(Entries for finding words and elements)
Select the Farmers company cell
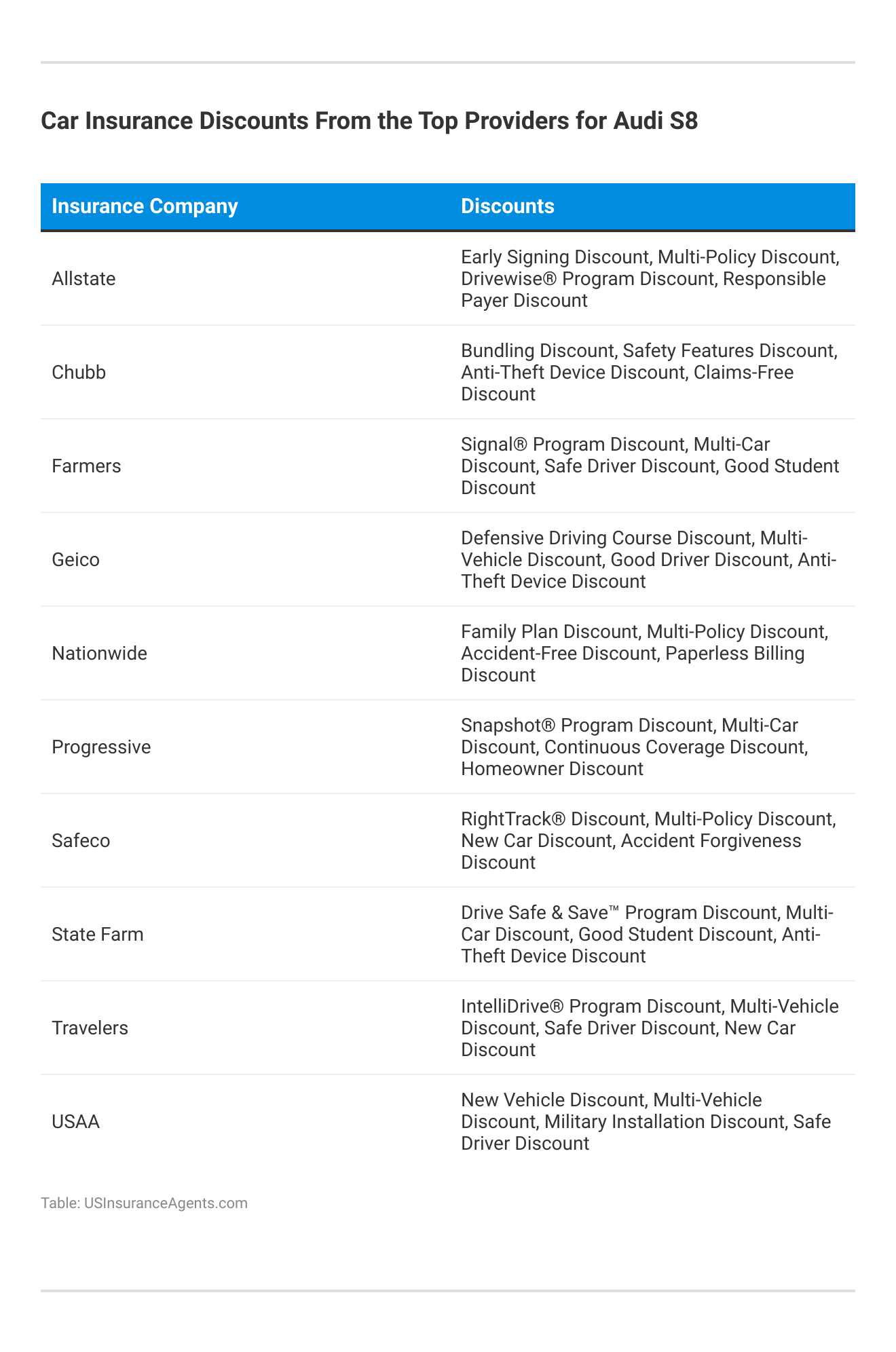The width and height of the screenshot is (896, 1352). [86, 466]
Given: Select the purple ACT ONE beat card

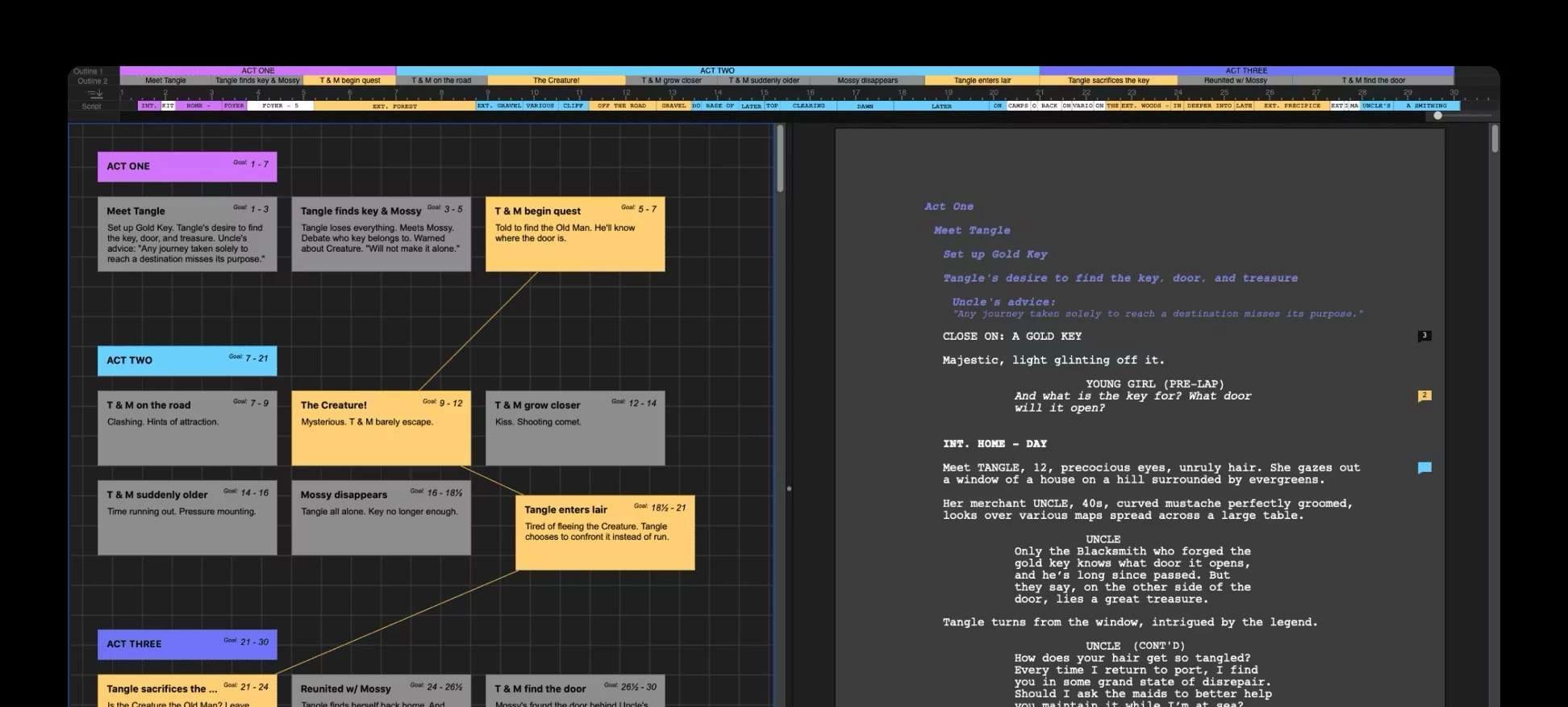Looking at the screenshot, I should point(187,166).
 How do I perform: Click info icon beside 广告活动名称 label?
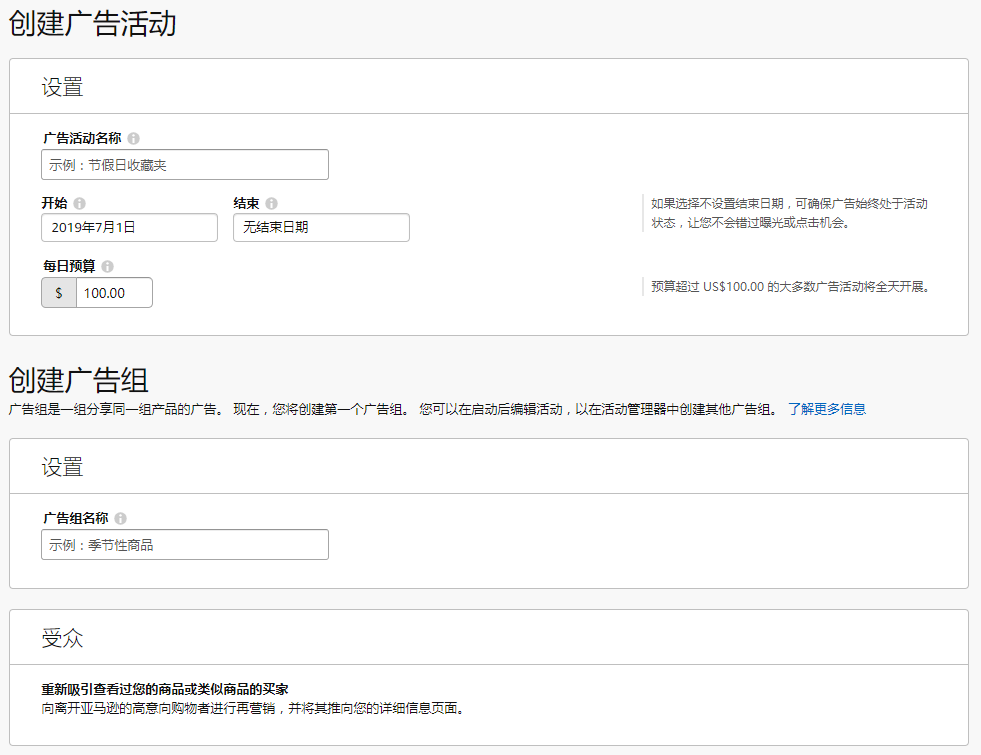tap(134, 139)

◆ Goal ◆
Format the lines above as a Markdown table with the columns "No." and "Text," skipping blank lines and leaving out the pictures.

◆ Answer to this exercise ◆
| No. | Text |
|---|---|
| 1 | Select the Farmers company cell |
| 2 | The width and height of the screenshot is (896, 1352). [86, 466] |
| 3 | Given: Select the purple ACT ONE beat card |
| 4 | Looking at the screenshot, I should point(187,166). |
| 5 |  How do I perform: Click info icon beside 广告活动名称 label? |
| 6 | tap(134, 139) |